Geoffrey Chaucer was
born in London in the early 1340s. His father,
John, was a wealthy wine-merchant who held a minor position at court.
In 1385 Chaucer moved to Kent, which he represented as a Member of
Parliament for three years. Although he fought as a soldier in France
for Edward III and earned his living as a royal and civil servant,
it is as a writer that Chaucer is known today. Indeed he is often
referred to as “the father of English poetry”. This site
is not about Chaucer’s life or qualities as a writer, but about
the first printed editions of his most famous work.
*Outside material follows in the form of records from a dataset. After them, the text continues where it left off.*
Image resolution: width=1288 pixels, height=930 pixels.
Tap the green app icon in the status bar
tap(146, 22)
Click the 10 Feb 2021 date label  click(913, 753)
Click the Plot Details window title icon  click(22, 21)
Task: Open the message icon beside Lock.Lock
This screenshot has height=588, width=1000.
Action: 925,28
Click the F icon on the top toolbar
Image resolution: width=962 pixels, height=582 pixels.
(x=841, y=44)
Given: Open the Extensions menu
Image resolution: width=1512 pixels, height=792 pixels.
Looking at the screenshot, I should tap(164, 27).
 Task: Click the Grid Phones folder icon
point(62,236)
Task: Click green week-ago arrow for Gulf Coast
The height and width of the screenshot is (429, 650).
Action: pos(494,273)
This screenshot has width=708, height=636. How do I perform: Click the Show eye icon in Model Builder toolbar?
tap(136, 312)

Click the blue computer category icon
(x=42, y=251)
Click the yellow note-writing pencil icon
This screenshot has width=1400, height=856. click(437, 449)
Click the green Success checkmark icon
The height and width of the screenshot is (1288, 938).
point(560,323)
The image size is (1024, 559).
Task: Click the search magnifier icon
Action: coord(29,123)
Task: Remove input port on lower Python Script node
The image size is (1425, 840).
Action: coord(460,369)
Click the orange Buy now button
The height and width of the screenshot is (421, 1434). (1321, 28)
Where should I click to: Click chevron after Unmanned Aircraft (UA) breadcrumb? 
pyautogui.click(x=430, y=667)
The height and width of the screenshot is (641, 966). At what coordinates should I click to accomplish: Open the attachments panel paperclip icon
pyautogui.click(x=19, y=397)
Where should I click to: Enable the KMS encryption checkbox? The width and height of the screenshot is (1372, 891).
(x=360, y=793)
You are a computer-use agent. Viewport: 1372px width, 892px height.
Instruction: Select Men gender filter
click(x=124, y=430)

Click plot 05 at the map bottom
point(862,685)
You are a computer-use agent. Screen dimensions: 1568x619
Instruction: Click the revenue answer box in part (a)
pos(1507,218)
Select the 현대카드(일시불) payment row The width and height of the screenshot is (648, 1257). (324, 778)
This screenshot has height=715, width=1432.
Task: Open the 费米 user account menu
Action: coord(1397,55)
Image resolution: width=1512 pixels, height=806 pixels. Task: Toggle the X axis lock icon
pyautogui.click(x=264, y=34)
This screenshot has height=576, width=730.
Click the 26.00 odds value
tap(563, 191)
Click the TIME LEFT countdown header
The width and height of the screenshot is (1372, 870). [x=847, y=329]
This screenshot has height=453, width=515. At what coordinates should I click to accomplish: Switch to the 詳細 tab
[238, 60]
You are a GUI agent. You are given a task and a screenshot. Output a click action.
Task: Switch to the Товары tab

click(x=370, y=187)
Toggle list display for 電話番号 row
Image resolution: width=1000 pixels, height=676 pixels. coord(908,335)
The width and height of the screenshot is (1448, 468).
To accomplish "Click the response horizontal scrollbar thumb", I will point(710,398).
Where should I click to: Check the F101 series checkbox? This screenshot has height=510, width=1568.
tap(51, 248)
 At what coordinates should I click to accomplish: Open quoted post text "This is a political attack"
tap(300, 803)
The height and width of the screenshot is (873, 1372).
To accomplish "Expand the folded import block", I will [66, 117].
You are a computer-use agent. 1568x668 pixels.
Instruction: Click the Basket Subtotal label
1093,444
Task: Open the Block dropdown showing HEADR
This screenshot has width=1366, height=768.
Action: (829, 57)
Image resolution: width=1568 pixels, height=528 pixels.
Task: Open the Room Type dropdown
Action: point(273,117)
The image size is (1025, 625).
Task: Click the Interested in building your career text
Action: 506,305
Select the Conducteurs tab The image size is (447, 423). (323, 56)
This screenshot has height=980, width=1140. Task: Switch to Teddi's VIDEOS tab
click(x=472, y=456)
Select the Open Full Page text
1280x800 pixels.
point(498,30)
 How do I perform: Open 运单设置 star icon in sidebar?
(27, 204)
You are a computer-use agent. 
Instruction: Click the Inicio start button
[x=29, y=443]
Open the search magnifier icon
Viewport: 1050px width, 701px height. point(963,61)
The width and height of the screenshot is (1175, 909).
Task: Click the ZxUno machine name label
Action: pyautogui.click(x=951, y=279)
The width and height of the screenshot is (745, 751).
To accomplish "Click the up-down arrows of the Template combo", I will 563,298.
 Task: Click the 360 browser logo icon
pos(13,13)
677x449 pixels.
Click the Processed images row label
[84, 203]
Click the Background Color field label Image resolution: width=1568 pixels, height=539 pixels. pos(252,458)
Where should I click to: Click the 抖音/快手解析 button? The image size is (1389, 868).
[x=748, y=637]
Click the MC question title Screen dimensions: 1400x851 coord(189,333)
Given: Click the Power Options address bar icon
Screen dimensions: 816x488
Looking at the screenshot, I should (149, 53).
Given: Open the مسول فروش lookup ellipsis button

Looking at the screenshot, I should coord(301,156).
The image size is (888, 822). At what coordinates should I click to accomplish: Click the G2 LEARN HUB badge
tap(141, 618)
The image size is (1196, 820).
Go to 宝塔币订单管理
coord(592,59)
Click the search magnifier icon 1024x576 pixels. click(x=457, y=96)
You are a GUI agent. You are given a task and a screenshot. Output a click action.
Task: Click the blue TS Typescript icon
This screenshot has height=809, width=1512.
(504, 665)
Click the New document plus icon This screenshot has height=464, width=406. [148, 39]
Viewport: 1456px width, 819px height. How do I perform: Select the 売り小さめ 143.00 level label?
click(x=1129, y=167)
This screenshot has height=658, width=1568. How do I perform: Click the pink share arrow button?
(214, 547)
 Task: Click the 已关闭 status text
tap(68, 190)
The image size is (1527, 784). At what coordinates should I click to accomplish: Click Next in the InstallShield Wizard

Geoffrey Chaucer
is buried in “Poets’ Corner” in Westminster Abbey,
What are the Canterbury Tales?
Chaucer’s reputation today depends upon his longest work,
which he began in around 1387. The Canterbury Tales is
a series of stories, many of them bawdy, told by pilgrims on their
journey to Canterbury in Kent. Chaucer had travelled in Spain and
Italy, and was influenced by contemporary European literature as
well as the Latin and Greek classics. When he died in 1400, he left
the Canterbury Tales unfinished. This did not stop it from
becoming famous very quickly, so it was a good choice for William
Caxton as his first big printing enterprise in England, around 1476.
Caxton’s work, rather than the Canterbury Tales as
literature, is the subject of this website.
Who was Caxton?
Caxton was probably born in about 1420. He was apprenticed to an
important wholesale merchant in London, and then went to Bruges
in present-day Belgium where many English merchants worked in the
profitable wool trade. He soon achieved prominence, but probably
for political reasons had to leave for Cologne, where he first became
involved in printing. Around 1475 he went back to England and settled
in Westminster, where he remained active as a printer and publisher
until he died in 1492.
Who bought Caxton’s books?
Big continental printers mainly printed in Latin, the international
language of the day. They often aimed at producing books which could
be sold all over Europe. Caxton mainly printed books in English.
He aimed his books at a fairly local market only, for English was
not a language known and used outside this country. Printing could
reach a much wider audience than manuscripts, but books were still
a luxury and Caxton aimed at a fairly prosperous group of people.
But with printing, books soon became much cheaper and Caxton was
part of the beginning of a profound change in the way in which people
could get hold of books, whether for information or for entertainment.